Bile acids at the cross-roads of gut microbiome–host cardiometabolic interactions(Biomed Central, 2017-12-28)While basic and clinical research over the last several decades has recognized a number of modifiable risk factors associated with cardiometabolic disease progression, additional and alternative biological perspectives may offer novel targets for prevention and treatment of this disease set.

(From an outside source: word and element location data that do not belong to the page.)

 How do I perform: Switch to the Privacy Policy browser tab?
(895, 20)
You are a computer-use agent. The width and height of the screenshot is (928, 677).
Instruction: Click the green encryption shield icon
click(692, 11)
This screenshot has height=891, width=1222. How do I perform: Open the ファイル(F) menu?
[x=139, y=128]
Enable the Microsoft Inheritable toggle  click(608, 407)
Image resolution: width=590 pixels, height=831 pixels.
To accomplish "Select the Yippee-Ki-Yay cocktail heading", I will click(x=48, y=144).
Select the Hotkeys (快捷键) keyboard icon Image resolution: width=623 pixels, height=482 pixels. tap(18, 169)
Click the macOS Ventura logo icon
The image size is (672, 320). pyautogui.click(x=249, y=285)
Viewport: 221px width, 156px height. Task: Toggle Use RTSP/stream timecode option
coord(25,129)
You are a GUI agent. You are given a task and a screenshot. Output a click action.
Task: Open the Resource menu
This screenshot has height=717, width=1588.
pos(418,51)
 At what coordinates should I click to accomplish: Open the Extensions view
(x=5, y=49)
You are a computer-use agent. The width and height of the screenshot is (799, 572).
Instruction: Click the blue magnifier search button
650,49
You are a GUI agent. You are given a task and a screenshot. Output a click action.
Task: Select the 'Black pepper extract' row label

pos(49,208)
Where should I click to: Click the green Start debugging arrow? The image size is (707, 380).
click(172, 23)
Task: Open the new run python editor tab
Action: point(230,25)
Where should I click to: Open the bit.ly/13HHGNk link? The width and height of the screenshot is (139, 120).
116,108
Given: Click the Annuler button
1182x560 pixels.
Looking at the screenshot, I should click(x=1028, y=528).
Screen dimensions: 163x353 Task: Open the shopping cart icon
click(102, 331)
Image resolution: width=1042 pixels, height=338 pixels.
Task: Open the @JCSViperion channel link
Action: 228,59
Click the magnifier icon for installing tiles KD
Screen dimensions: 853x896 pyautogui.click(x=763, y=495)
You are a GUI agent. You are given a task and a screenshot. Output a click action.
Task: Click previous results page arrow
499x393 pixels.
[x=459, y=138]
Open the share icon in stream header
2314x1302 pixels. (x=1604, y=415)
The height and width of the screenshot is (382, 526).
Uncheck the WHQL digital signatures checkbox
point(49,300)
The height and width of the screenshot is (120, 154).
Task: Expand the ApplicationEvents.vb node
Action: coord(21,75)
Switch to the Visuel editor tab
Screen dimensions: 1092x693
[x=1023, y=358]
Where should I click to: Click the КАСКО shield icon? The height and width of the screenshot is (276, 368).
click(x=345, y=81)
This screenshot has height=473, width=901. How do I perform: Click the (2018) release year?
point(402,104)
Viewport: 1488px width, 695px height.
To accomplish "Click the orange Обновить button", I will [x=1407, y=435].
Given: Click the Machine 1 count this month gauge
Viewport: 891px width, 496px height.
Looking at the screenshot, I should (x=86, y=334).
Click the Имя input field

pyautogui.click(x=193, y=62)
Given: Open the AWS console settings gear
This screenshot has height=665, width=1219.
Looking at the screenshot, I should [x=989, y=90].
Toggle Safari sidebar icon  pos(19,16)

There is mounting preclinical and emerging clinical evidence indicating that the mass of metabolically diverse microorganisms which inhabit the human gastrointestinal tract may be implicated in initiation and modulation of cardiovascular and metabolic disease outcomes. The following review will discuss this gut microbiome–host metabolism axis and address newly proposed bile-mediated signaling pathways through which dysregulation of this homeostatic axis may influence host cardiovascular risk. With a central focus on the major nuclear and membrane-bound bile acid receptor ligands, we aim to review the putative impact of microbial bile acid modification on several major phenotypes of metabolic syndrome, from obesity to heart failure. Finally, attempting to synthesize several separate but complementary hypotheses, we will review current directions in preclinical and clinical investigation in this evolving field.